> _WHAT THE TASK ASKS_
Scan the material below for lines with the word "computer" and report how many there are, with nothing added.

> _DATASET ENTRIES_

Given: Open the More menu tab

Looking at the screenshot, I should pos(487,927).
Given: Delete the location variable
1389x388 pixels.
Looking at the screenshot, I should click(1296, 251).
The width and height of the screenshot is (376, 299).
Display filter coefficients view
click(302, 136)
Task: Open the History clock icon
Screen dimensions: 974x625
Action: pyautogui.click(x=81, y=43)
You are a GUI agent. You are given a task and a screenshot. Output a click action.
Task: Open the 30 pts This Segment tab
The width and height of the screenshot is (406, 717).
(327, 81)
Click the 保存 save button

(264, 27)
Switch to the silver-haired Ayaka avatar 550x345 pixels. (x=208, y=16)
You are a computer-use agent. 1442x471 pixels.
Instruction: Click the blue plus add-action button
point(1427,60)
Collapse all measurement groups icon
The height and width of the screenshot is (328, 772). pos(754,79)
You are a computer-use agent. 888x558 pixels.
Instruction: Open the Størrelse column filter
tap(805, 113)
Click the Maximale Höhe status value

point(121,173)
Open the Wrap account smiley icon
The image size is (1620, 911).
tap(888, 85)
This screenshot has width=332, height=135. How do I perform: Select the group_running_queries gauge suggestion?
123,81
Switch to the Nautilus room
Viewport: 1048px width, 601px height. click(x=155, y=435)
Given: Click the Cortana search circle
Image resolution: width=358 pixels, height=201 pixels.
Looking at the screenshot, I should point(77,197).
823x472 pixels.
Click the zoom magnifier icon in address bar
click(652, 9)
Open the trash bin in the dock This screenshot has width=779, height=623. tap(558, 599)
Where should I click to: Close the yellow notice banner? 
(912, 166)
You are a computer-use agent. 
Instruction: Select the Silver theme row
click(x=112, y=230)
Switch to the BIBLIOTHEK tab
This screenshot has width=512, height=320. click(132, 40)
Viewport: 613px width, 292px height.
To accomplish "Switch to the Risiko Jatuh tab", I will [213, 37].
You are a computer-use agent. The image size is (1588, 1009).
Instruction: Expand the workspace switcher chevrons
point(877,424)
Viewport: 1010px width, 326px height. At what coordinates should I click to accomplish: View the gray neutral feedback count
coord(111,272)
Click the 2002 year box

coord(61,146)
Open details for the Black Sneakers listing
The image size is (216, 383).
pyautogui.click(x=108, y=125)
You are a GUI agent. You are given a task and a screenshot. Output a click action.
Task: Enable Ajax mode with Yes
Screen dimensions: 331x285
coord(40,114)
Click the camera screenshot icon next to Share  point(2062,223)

> _OUTPUT BELOW_
4